For the open-label, phase 2 trial, researchers enrolled 75 postmenopausal women with newly diagnosed operable ER-positive, human epidermal growth factor receptor 2 (HER2)-negative breast cancer. Participants were randomly assigned 2:1 to receive 2 weeks of preoperative treatment with anastrozole 1 mg once daily plus pictilisib 260 mg once daily, or anastrozole alone.
Results showed that geometric mean Ki-67 suppression was 83.8% with the combination and 66.0% with anastrozole alone (geometric mean ratio [combination:anastrozole], 0.48; 95% CI, ≤ 0.72; P = .004). Ki-67 protein suppression was a marker for the inhibition of tumor cell proliferation.

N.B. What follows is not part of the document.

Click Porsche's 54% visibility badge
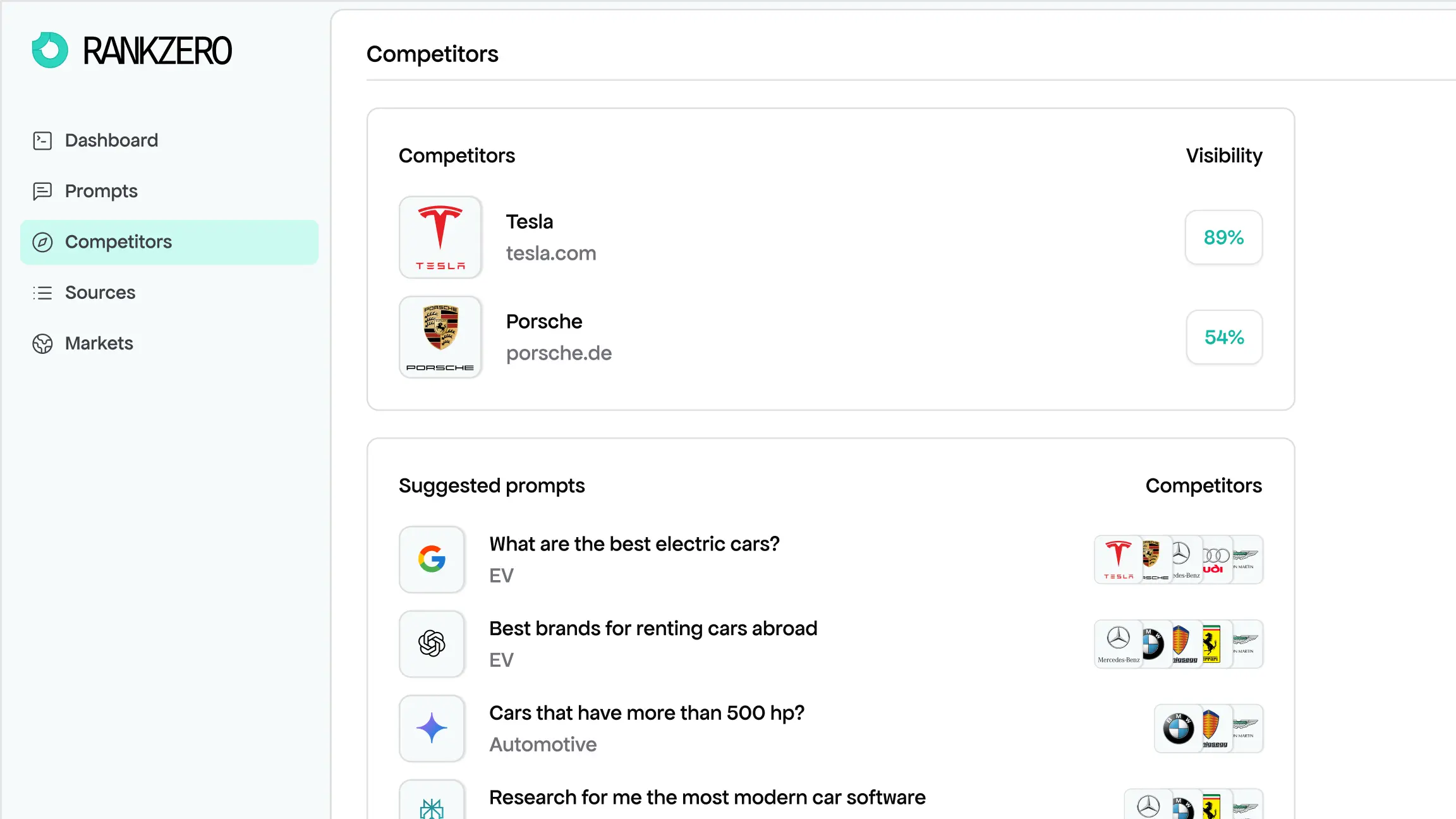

Researchers found that for patients with luminal B tumors, the combination:anastrozole geometric mean ratio of Ki-67 suppression was 0.37 (95% CI, ≤ 0.67; P = .008). In contrast, investigators observed no significant Ki-67 response for pictilisib in luminal A tumors (geometric mean ratio, 1.01; P = .98).
The study further demonstrated that Ki-67 response to combination therapy in patients with luminal B tumors occurred regardless of progesterone receptor status or baseline Ki-67 expression.
- Schmid P, Pinder SE, Wheatley D, et al. Phase II randomized preoperative window-of-opportunity study of the PI3K inhibitor pictilisib plus anastrozole compared with anastrozole alone in patients with estrogen receptor–positive breast cancer [published online ahead of print March 14, 2016]. J Clin Oncol. doi: 10.1200/JCO.2015.63.9179.